Alliance Française French Film Festival Review: Friends from France (Les interdits)

Friends from France

In Paris 1979, we meet Carole and Jérôme who are first cousins posing as an engaged couple to help oppressed Russian Jews.

 

Friends from FranceFriends from France opens with haunting sepia stills, and a “Russian joke” about a Jewish population statistical anomaly in the USSR; borders closed versus borders open. In Paris 1979, we meet Carole (Soko) and Jérôme (Jérémie Lippmann) who are first cousins but travel to Odessa behind the Iron Curtain as part of a group tour, pretending to be engaged.

By day, they see the sights; by night their goal is to secretly help “refusenik” Jews seeking escape. Russian persecution of these oppressed people is not limited to being refused exit visas; bugging, bashing and imprisonment were all part of life at that time in Odessa. Carole is a fighter for the cause, but Jérôme seems to be more motivated to being near Carole.

Written and directed by Philippe Kotlarski and Anne Weil, Friends from France establishes early as a suspenseful and fascinating film, laden with treachery and intrigue, but quickly turns from a thriller politique into an implausibly told, motivationally inexplicable yawn of a tale of forbidden-love and its consequences.

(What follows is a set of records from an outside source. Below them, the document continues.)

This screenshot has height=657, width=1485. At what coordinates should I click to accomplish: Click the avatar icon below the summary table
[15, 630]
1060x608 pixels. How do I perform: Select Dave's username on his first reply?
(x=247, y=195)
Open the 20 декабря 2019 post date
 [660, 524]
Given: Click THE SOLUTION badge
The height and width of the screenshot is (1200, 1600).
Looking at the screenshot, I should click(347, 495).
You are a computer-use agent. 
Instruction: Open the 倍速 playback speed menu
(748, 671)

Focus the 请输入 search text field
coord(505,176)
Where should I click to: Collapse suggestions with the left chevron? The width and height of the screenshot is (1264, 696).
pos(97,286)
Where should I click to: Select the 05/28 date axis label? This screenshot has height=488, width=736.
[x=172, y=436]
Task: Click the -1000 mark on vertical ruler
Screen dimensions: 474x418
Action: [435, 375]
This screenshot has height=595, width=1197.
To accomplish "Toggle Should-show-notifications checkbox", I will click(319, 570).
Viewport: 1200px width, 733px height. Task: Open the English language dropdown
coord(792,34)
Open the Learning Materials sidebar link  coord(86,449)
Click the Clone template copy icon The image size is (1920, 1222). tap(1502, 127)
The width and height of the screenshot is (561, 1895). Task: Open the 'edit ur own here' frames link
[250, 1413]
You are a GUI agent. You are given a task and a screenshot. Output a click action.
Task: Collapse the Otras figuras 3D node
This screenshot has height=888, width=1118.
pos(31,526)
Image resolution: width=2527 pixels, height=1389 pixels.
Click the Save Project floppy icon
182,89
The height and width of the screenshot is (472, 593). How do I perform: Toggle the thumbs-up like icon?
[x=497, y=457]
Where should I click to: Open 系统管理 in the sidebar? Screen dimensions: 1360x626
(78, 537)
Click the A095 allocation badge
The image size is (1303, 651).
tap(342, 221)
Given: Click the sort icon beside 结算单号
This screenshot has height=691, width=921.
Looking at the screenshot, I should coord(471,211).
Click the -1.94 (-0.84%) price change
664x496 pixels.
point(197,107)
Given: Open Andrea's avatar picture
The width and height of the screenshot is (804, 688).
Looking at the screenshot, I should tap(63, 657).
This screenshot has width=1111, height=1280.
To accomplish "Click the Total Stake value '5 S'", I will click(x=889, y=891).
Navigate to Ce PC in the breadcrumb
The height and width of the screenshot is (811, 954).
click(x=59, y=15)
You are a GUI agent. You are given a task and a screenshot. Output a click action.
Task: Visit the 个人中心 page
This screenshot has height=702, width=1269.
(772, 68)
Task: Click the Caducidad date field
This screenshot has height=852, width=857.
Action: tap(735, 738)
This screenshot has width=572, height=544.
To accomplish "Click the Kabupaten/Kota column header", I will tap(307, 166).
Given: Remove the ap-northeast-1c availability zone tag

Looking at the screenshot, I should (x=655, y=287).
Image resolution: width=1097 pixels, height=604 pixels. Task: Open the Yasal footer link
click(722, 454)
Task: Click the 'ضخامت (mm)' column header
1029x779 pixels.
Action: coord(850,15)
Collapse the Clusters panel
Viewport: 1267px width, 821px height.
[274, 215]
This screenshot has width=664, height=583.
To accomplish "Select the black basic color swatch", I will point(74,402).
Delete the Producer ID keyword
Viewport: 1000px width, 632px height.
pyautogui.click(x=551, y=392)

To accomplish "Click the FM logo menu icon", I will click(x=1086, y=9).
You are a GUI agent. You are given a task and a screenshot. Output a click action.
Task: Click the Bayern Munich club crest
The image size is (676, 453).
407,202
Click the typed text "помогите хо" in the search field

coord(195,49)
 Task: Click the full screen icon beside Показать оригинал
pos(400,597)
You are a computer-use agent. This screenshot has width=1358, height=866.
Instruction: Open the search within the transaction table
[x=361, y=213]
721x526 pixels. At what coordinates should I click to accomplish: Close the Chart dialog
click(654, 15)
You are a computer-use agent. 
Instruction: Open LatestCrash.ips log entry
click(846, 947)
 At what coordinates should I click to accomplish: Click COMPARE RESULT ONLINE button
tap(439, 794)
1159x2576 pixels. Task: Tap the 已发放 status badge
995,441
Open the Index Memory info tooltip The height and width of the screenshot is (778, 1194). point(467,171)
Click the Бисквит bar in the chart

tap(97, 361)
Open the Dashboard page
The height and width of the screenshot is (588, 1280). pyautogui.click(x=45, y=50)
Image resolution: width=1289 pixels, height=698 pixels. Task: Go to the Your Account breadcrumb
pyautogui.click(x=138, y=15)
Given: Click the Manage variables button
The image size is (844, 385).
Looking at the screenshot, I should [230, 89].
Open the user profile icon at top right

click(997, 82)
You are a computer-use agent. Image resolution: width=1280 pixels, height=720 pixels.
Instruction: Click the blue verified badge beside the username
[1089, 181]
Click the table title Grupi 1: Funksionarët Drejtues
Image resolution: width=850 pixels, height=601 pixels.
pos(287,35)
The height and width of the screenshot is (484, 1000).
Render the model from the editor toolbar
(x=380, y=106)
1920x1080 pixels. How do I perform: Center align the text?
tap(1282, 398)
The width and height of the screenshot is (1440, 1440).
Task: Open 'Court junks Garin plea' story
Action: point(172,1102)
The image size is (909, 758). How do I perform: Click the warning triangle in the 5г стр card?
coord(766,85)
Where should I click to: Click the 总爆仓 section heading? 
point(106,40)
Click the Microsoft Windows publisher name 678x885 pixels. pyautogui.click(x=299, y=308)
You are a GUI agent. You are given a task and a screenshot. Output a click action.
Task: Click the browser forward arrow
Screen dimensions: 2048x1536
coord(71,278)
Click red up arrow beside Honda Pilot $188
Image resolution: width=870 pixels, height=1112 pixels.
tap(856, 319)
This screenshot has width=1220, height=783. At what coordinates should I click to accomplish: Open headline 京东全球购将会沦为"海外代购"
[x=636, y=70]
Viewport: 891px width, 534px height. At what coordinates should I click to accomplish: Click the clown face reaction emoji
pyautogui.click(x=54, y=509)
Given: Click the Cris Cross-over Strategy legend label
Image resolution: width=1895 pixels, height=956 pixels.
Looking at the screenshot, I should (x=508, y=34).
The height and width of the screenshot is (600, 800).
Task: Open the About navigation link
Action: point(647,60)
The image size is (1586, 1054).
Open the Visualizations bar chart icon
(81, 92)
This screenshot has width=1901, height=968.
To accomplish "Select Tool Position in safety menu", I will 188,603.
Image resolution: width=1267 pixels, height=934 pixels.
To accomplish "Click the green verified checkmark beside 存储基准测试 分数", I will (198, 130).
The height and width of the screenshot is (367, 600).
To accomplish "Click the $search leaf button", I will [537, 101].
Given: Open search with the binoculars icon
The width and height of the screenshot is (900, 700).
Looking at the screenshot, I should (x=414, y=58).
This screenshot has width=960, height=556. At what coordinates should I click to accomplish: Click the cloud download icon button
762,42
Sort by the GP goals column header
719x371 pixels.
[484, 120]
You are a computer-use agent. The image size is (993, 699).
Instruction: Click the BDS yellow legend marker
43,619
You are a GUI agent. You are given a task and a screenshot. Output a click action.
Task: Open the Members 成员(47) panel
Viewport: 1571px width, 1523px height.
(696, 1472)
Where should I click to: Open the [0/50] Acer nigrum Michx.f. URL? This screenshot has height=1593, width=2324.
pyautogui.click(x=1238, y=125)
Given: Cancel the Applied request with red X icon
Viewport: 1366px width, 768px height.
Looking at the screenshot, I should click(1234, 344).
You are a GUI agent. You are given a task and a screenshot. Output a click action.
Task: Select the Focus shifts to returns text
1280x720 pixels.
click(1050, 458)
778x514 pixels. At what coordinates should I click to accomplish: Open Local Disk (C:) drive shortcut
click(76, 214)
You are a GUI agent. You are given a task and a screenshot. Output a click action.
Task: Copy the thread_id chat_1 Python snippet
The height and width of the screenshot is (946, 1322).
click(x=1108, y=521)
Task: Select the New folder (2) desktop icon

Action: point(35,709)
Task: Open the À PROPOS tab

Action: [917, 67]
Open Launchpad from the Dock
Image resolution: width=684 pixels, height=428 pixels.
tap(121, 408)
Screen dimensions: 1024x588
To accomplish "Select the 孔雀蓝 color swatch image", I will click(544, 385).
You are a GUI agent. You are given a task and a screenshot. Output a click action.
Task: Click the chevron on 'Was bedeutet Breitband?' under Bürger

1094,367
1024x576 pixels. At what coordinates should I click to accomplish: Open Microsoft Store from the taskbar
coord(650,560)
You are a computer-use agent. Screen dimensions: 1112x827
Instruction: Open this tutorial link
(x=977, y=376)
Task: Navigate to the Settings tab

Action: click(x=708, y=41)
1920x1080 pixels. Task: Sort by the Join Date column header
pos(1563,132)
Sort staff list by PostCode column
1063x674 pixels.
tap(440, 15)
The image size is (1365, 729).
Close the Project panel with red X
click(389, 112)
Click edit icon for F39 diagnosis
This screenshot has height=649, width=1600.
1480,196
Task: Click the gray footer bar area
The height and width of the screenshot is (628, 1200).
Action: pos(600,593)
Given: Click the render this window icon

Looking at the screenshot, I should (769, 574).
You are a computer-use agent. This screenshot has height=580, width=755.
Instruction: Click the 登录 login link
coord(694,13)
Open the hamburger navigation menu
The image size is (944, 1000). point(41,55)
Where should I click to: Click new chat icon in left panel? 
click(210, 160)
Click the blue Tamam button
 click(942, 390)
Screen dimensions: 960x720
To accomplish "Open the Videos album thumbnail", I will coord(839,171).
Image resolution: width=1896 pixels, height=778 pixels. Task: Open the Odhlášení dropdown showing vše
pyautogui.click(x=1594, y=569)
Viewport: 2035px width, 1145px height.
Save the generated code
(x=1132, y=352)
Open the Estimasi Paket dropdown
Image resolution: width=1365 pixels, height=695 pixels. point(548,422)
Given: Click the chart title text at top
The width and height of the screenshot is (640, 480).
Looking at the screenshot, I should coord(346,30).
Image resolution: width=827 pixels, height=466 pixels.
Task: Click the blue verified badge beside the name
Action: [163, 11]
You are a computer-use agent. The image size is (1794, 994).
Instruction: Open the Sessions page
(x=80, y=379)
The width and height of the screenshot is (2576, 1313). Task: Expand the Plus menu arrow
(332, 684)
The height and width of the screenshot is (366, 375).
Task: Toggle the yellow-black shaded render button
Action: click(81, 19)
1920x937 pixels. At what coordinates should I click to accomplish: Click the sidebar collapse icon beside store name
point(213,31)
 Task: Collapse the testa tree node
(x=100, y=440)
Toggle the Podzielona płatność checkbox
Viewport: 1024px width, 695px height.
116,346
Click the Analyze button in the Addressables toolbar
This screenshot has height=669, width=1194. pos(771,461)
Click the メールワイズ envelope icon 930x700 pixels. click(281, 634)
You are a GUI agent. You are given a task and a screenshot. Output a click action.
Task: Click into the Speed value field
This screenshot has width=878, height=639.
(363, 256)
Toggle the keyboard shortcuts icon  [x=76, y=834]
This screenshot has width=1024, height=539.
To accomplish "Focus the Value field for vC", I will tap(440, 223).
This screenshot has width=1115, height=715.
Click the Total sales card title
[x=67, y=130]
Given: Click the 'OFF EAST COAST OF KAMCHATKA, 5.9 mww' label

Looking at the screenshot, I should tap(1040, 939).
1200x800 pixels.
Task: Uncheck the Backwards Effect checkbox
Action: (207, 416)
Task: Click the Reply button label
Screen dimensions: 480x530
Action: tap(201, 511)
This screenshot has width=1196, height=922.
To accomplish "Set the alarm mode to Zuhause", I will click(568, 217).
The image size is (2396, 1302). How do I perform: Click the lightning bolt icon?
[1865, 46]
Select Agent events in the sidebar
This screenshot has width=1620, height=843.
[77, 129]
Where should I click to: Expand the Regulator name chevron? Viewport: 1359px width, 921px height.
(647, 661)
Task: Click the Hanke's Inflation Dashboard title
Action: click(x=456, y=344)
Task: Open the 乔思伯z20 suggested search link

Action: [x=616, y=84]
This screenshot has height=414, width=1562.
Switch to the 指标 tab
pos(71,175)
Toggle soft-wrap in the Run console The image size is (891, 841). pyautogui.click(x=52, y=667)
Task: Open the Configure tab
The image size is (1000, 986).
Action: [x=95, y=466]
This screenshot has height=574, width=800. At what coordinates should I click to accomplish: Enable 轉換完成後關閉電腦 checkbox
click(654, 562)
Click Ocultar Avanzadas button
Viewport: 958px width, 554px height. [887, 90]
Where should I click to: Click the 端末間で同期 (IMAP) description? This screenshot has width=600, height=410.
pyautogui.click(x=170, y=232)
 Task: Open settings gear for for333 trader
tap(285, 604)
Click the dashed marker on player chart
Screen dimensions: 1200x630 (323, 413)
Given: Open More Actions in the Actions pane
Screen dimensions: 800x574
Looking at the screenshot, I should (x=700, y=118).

Soko and Lippmann give stellar performances despite the vagaries of the plot. Noteworthy support roles come from Ania Bukstein (Vera), Vladimir Fridman (Viktor), and Martin Nissen (Léon), but the overall film fizzles unnecessarily into desolation, and as such, maintaining emotional attachment with the characters becomes problematic.

Frédéric Serve’s bleak cinematography reflects a depressing Odessa of the day, and contrasts well to the theoretically happy beach scenes ten years later.

If the message of the film is to challenge concepts of freedom, it seemed poorly communicated; heavily burdened with a grimy and unnecessary back-story (or main story, depending on your perspective) and incongruous character development.

There are plenty of good stories about the Jewish plight, the cost of socially frowned-upon love, and freedom from persecution of all kinds. Friends from France is not amongst the best of them.

Reviewed by Gordon Forester

Rating out of 10: 6

The Alliance Française French Film Festival screens exclusively at the Palace Nova Eastend cinemas from 20 March – 8 April 2014.